=== Begin Enclosure ===

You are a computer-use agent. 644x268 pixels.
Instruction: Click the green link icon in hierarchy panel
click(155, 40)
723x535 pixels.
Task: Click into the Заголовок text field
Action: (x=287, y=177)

=== End Enclosure ===

* [What the task asks]
In the answer, return exactly the lines from the line containing "Instruction: Click the" to the end of the records above, and no others.

* [Response for this exercise]
Instruction: Click the green link icon in hierarchy panel
click(155, 40)
723x535 pixels.
Task: Click into the Заголовок text field
Action: (x=287, y=177)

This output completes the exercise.